Task instructions:
Search the records for the word "will" and report each line that has it.
◆ ◆ ◆
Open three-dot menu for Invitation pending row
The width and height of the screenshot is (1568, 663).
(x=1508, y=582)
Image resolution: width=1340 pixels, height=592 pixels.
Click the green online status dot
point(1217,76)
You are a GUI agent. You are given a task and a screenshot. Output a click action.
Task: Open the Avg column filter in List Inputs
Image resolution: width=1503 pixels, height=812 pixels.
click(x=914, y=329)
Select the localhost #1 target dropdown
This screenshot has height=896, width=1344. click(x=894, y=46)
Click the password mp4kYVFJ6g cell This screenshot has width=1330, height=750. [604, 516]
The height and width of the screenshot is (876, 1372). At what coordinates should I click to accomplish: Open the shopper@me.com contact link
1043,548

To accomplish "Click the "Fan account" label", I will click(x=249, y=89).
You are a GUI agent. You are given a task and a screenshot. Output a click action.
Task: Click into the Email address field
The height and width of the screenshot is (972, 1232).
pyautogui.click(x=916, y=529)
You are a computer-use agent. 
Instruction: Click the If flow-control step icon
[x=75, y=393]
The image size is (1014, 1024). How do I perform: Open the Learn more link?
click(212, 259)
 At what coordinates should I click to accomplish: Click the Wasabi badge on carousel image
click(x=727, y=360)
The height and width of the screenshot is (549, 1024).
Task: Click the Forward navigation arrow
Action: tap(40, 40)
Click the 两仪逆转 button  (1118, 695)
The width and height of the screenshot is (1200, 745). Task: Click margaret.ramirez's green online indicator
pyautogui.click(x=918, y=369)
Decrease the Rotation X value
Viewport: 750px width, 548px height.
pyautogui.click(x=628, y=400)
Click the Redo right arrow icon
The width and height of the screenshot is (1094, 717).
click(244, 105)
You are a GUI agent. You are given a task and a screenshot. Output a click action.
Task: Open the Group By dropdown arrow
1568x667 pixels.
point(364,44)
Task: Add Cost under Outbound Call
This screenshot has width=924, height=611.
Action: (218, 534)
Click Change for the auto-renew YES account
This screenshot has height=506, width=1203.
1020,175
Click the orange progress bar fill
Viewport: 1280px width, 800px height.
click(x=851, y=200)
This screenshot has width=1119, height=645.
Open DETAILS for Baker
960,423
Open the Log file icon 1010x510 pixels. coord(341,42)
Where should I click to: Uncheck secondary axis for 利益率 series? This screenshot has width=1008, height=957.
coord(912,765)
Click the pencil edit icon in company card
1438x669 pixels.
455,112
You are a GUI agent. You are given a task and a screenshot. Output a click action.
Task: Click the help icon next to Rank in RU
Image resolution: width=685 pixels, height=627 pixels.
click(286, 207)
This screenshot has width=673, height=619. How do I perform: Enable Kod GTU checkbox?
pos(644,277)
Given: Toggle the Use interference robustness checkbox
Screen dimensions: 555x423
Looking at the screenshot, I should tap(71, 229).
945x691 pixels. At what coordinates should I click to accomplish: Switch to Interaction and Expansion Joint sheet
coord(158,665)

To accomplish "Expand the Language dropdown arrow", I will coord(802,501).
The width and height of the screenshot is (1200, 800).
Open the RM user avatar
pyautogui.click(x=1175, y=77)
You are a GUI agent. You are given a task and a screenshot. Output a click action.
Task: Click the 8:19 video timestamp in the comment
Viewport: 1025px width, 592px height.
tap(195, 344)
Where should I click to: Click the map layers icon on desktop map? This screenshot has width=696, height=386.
◆ ◆ ◆
Response for this exercise:
To accomplish "Click the "Fan account" label", I will click(x=249, y=89).
To accomplish "Expand the Language dropdown arrow", I will coord(802,501).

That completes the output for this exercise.